- YOUR GOAL -
Would you reproduce exactly the lines below from the one holding "You are a GUI" through the one holding "Обратный звонок (1144, 95)", inclusive, and no others?

- EXERCISE DATA -
# # # #
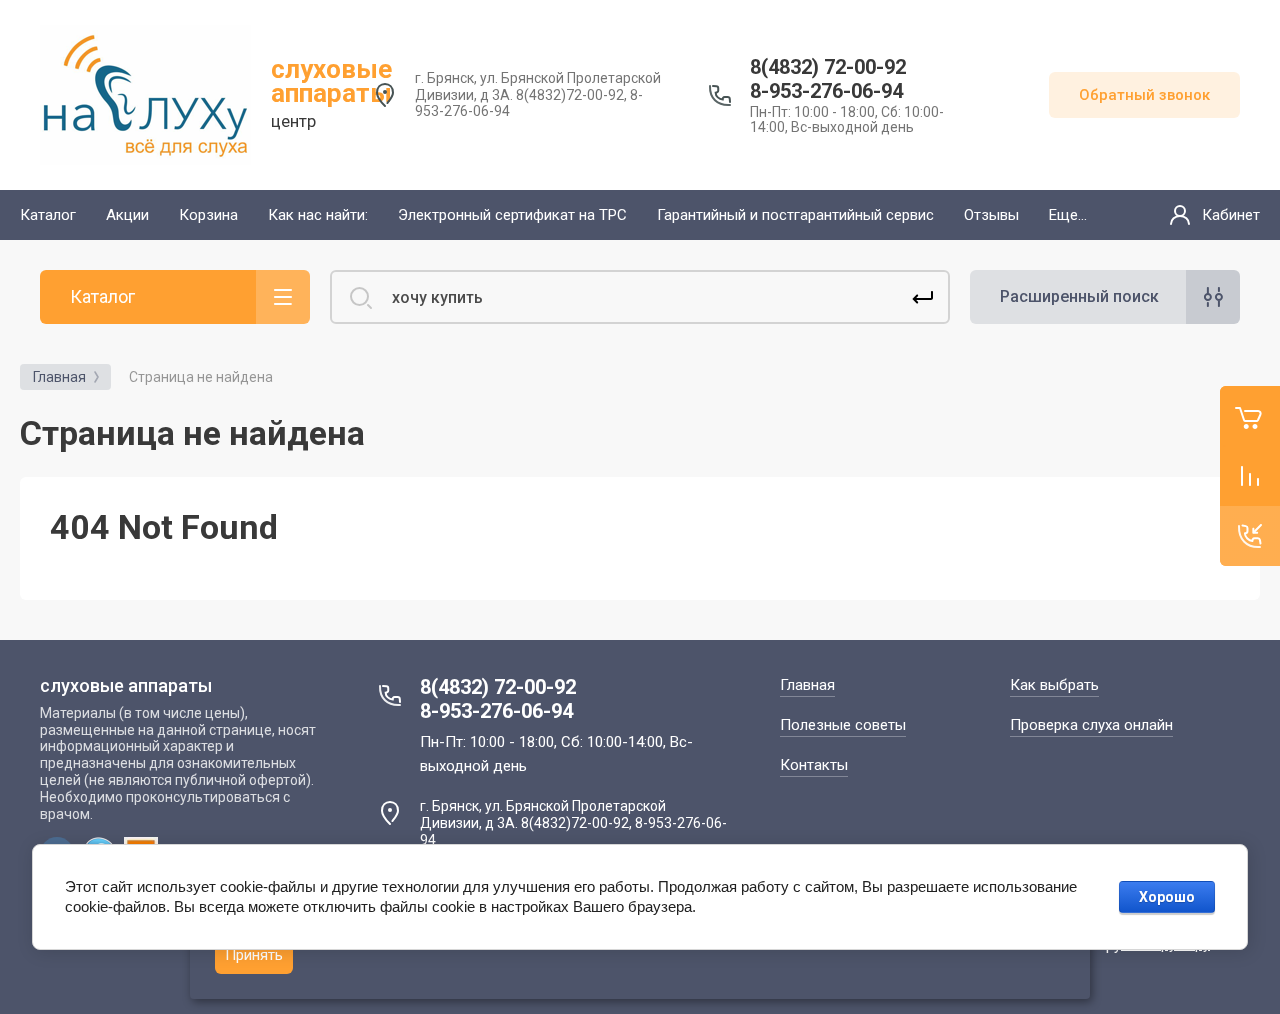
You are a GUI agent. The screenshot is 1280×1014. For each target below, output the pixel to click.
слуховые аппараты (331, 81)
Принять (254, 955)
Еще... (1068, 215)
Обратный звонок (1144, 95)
# # # #
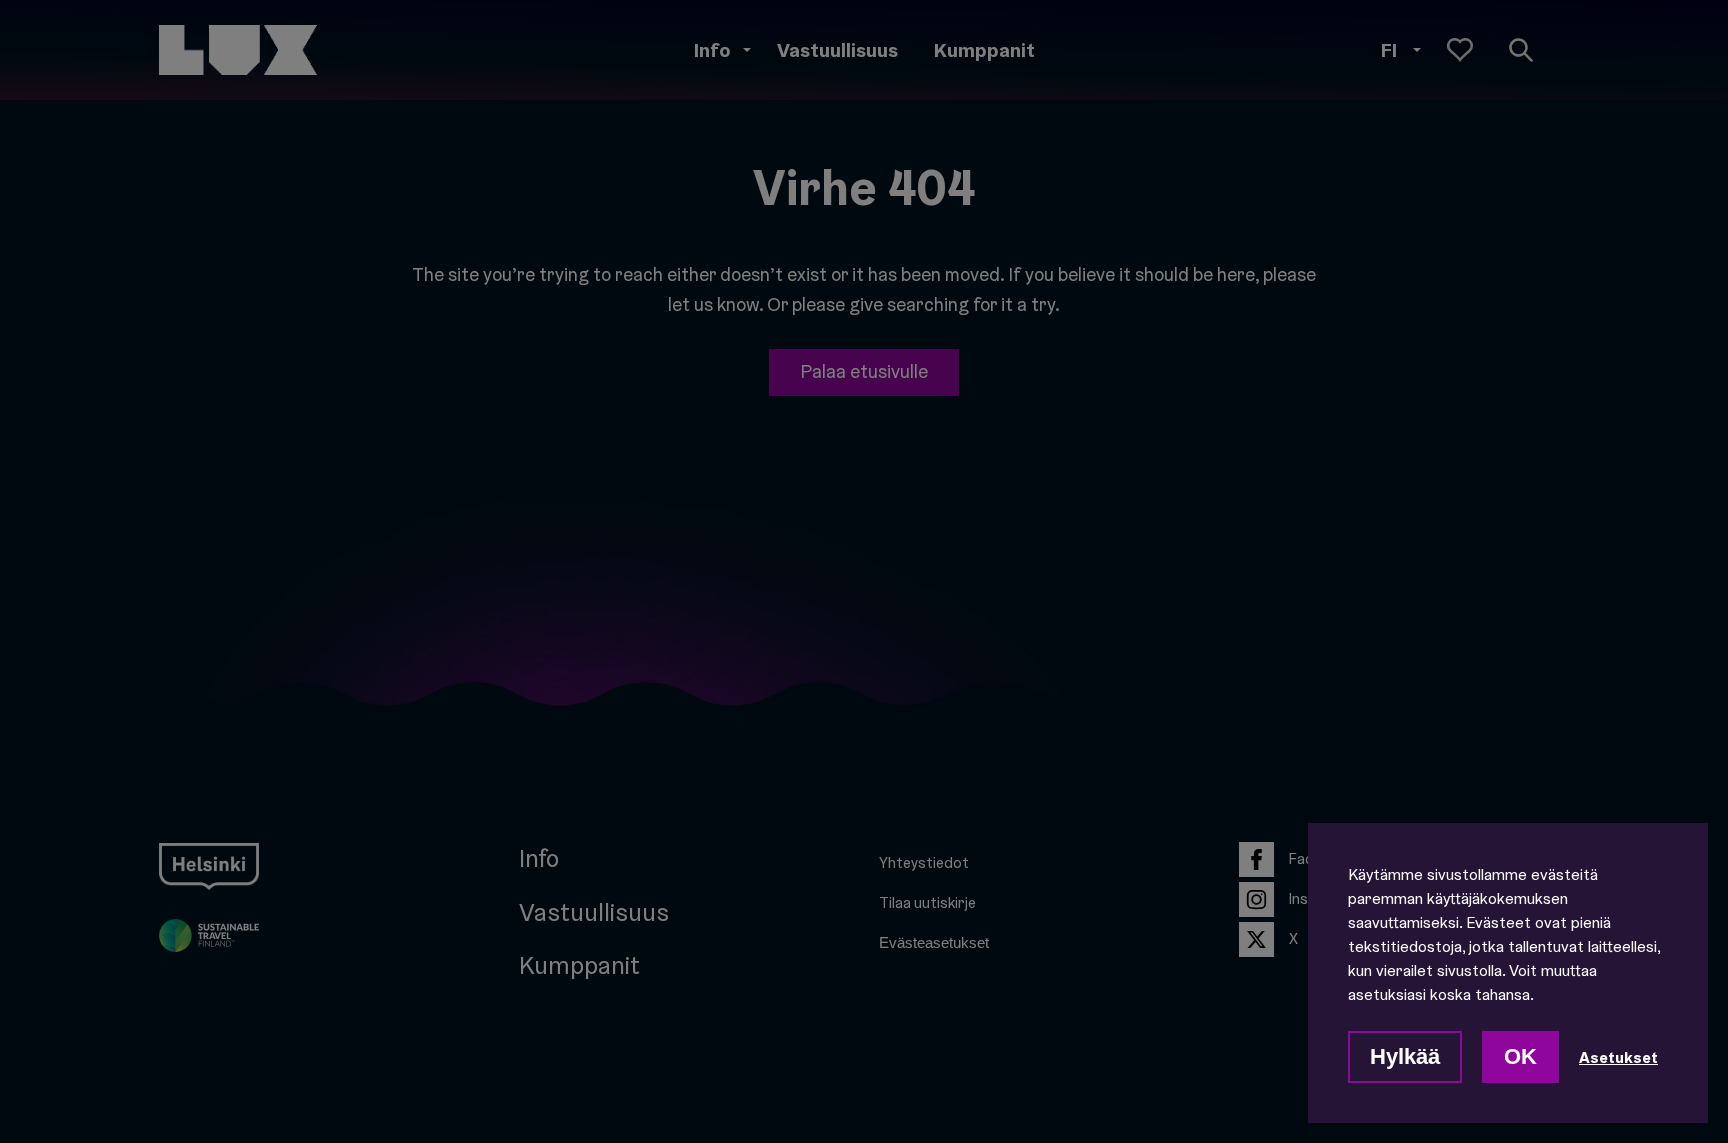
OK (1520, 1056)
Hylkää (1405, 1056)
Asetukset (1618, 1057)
# # # #
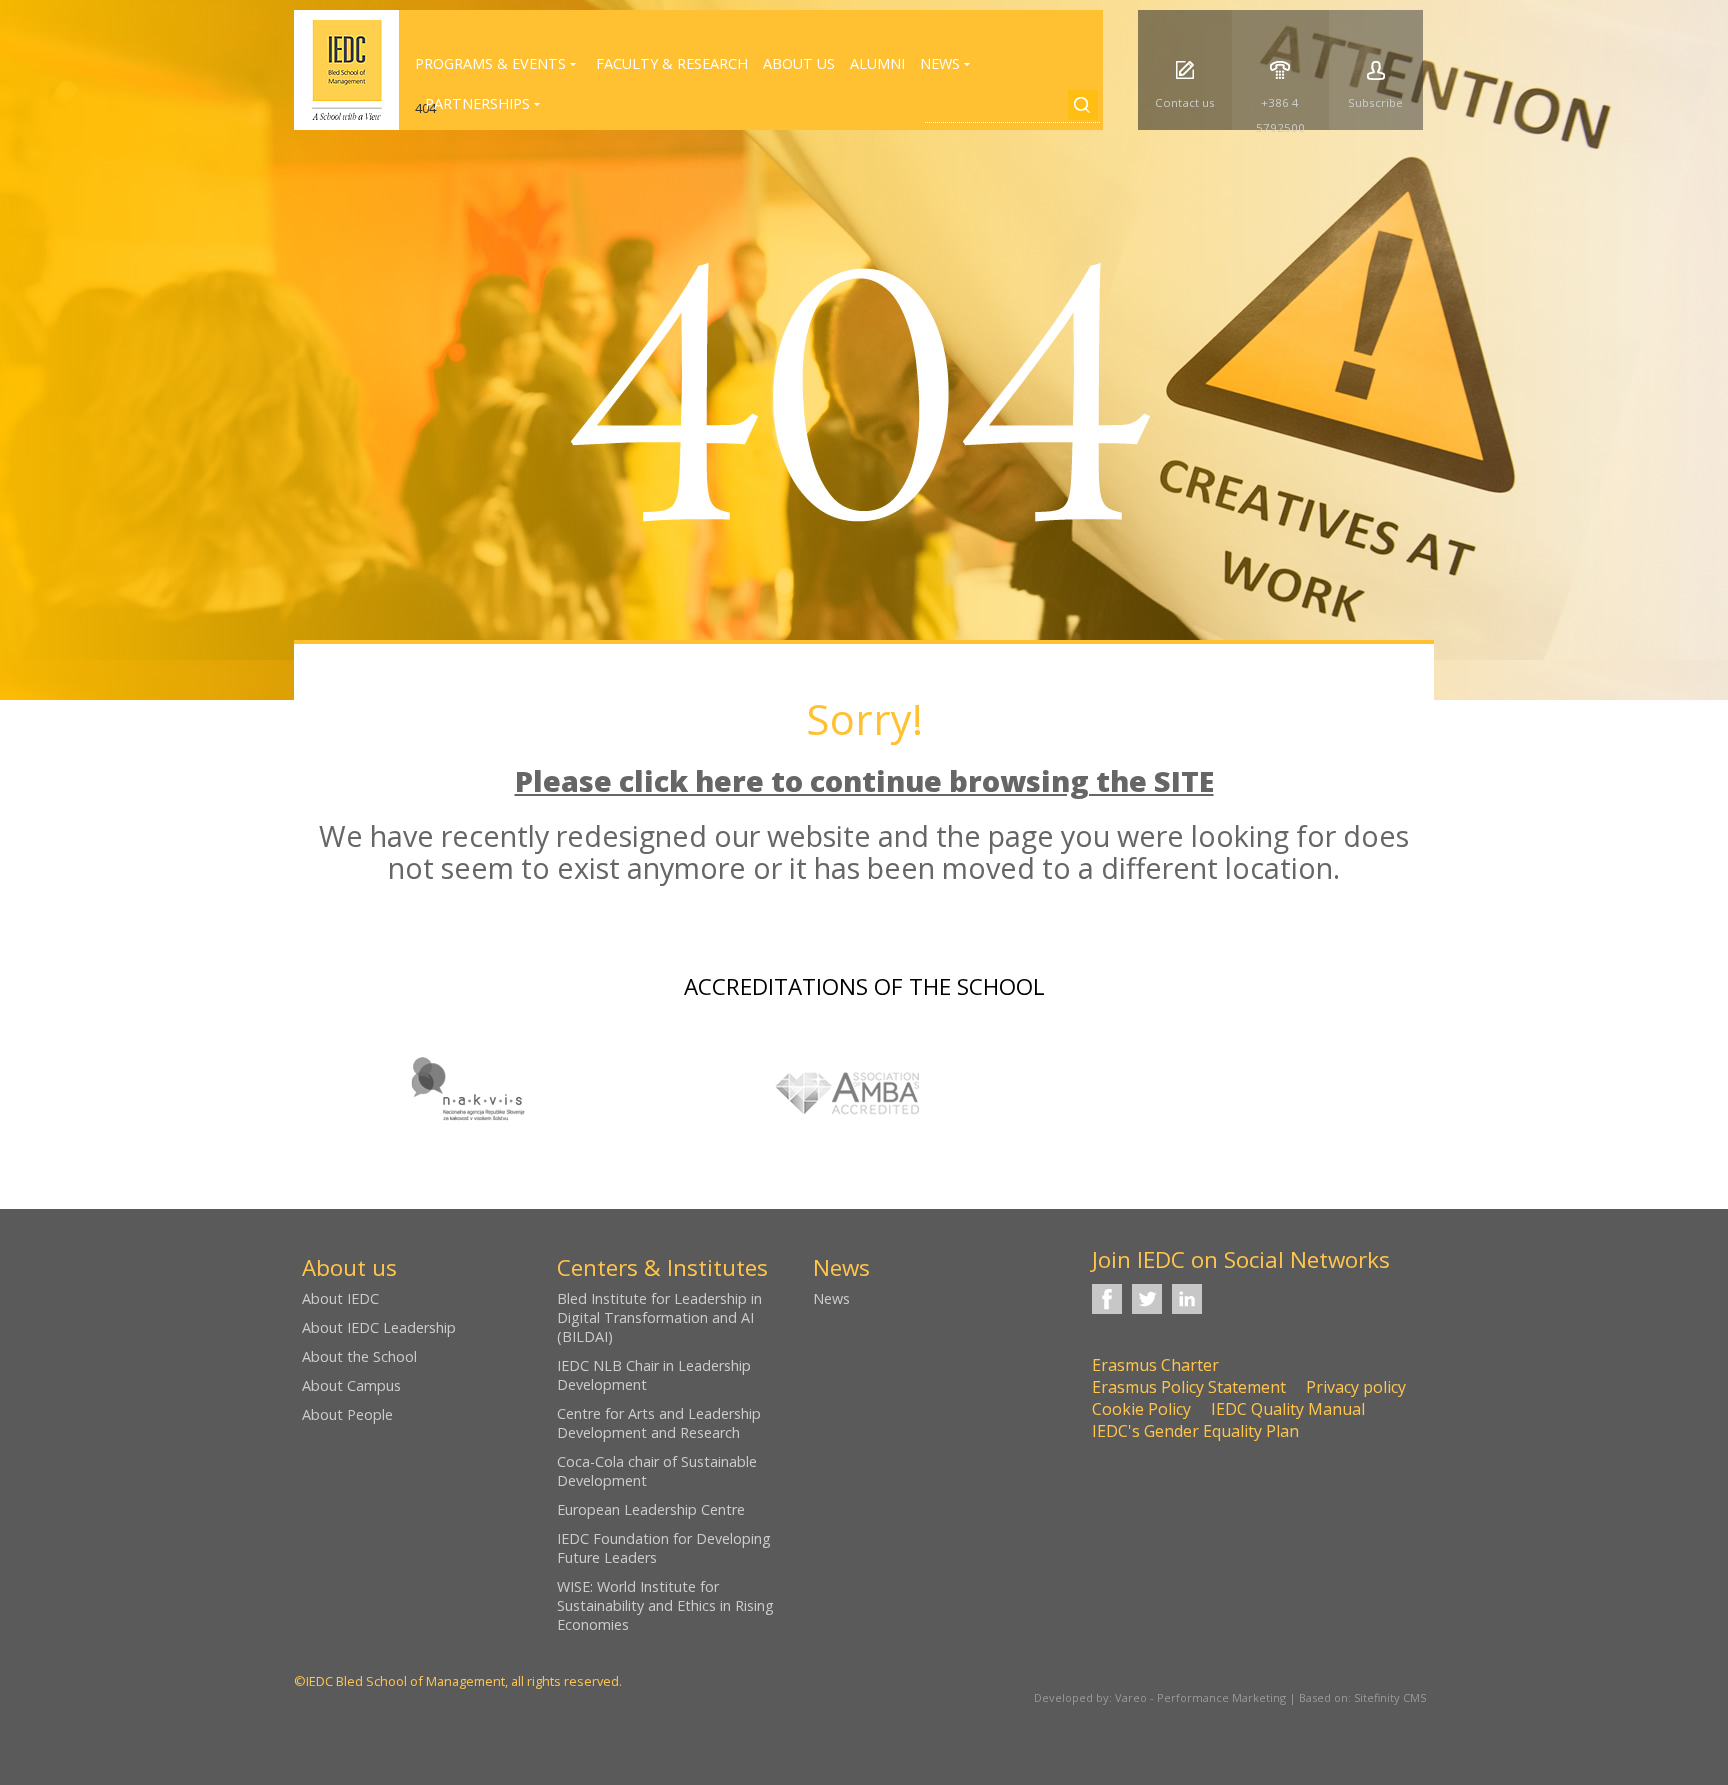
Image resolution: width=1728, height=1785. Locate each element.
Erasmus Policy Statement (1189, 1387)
# # # #
- COMPLETED TASK -
You are a GUI agent. The screenshot is 1280×1014. For each target below, output the pixel to click.
слуховые аппараты (331, 81)
Принять (254, 955)
Еще... (1068, 215)
Обратный звонок (1144, 95)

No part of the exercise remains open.